I ask her if, looking back on her success, there was a ‘sea-change’ moment in the fortunes of OKA? She says the opening of the flag ship shop on the Fulham Road was certainly a milestone. It was definitely a gamble that has paid off. Suddenly OKA was on the map. She puts her success down to the fact that all her three partners brought something slightly different to the table. But all had a similar strain of English country-house DNA in their entrepreneurial blood.

‘All three of us have grown up in an English, shabby country-house style, in a grand way or shabby way,’ she says. ‘But what is so fascinating about English style is that it is a layering of each generation. On the continent, they like to chuck things out. But in England, apart from the Edwardian and Victorian age, everything is much more relaxed and conversational. We don’t have that European stiffness. Wd don’t have to sit on gilt chairs – it’s far more sofas and dogs and all about country life. Houses in England are built opening into the garden and the garden is part of your whole existence.’

Do she think the English upper classes have innate good taste, or is it a myth? Does she need ‘help’ like everybody else? When I suggest that much English soi-disant ‘taste’ is appalling, Astor does not demur.

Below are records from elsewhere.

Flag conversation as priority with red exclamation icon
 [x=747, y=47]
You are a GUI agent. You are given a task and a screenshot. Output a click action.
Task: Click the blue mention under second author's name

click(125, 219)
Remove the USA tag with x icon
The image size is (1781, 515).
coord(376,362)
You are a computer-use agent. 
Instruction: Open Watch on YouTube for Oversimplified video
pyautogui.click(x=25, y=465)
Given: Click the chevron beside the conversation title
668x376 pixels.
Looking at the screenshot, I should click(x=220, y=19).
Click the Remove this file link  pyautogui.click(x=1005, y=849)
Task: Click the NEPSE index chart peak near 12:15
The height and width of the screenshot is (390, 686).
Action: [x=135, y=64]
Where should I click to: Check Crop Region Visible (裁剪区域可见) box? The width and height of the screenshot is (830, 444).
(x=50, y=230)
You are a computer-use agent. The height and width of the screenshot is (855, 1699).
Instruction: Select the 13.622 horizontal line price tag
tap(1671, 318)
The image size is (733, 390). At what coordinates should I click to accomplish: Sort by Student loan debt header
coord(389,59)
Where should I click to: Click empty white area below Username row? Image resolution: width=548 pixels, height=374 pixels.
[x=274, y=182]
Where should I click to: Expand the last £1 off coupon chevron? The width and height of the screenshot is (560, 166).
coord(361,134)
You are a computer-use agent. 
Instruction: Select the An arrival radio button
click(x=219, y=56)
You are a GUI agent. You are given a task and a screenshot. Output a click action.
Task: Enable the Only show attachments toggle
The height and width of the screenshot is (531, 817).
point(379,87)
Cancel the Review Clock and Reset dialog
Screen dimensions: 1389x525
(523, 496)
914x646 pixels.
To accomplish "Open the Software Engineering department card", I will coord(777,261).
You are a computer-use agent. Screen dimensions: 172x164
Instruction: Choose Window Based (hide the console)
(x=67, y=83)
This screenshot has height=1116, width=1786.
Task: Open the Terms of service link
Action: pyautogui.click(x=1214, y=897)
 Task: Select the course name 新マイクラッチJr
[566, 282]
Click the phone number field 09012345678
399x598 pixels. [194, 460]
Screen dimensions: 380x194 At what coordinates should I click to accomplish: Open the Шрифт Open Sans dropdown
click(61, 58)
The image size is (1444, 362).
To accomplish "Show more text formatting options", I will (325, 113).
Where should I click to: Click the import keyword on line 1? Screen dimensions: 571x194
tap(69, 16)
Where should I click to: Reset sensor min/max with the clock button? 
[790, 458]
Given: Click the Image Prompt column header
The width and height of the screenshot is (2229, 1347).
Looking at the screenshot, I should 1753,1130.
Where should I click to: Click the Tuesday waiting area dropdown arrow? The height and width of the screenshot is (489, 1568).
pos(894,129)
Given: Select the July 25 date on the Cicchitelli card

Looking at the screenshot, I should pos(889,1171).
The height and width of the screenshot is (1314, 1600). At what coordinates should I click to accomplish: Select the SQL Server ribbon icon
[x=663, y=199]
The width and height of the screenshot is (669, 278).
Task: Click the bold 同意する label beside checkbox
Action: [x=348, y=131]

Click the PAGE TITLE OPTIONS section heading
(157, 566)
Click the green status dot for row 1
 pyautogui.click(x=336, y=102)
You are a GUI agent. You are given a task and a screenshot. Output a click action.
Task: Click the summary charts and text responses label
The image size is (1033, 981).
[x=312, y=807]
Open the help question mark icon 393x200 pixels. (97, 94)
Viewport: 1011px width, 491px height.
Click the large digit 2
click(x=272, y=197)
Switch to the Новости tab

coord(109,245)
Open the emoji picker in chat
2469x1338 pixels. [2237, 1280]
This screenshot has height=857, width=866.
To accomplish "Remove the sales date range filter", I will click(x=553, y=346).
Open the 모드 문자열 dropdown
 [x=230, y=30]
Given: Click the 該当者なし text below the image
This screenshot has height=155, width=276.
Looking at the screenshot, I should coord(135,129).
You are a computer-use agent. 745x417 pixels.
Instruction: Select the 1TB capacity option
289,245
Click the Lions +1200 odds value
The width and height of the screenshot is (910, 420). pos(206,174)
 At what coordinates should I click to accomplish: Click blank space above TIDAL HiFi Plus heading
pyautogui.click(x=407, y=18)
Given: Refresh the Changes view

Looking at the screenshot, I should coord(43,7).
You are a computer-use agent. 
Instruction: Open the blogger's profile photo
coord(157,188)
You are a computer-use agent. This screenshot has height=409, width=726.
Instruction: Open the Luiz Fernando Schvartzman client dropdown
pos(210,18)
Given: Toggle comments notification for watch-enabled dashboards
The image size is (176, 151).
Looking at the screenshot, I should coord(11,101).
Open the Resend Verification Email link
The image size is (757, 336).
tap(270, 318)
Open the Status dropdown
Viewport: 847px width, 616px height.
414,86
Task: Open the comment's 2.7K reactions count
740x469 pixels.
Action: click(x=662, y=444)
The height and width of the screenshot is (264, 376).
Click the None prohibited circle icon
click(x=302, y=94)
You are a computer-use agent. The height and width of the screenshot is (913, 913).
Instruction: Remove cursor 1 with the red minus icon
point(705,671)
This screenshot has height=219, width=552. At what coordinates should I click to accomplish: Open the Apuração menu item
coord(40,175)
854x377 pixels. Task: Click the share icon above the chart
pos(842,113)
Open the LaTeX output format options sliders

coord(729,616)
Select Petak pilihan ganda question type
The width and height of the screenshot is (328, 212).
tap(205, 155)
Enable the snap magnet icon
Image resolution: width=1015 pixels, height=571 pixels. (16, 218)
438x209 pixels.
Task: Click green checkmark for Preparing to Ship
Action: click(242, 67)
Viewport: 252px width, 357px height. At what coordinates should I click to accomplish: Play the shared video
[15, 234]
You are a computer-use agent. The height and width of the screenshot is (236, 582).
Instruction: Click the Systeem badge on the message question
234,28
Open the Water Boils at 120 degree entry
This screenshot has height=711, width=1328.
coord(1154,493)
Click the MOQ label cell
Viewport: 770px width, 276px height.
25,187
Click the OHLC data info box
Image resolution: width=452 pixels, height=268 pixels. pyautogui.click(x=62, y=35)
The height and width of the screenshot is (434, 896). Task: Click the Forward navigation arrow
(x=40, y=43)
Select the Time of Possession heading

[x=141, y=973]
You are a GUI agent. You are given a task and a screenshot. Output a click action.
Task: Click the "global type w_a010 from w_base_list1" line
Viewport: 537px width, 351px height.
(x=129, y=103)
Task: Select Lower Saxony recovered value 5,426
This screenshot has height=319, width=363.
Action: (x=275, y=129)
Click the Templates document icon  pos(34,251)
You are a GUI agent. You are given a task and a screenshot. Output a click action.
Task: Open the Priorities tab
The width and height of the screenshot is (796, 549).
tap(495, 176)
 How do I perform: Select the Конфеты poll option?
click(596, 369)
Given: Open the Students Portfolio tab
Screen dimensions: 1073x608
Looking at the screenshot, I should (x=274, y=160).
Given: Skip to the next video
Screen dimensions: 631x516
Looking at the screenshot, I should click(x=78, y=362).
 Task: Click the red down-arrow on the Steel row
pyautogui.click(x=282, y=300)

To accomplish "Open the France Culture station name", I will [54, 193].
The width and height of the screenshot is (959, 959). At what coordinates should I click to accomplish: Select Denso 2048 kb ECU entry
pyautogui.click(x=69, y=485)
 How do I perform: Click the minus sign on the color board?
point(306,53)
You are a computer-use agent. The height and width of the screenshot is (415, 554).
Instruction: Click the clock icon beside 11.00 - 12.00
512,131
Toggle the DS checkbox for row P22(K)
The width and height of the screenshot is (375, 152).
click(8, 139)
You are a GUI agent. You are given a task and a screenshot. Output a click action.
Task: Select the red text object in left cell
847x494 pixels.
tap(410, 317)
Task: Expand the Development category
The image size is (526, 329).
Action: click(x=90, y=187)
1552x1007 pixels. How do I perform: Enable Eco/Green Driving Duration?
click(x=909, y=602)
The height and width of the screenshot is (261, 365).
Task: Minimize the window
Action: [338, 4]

‘I do think we all need some “help’’,’ she agrees. ‘I still find this myself in my own home. I still live in a bedroom that is painted white because I painted it white thirty-eight years ago. I have never been able to make a decision as to how to paint it. That is what people find hard. People know how to dress, they know all about fashion, but when it comes to their own home it’s another thing. How do they make it feel theirs? They don’t want to make a mistake. Hopefully we give them ideas to transform their own lives. What I love about some houses is that you go in and see the most gopping item, but it is something they love or picked up on their travels. It’s a little bit of bad taste mixed in with good taste.’ How very English.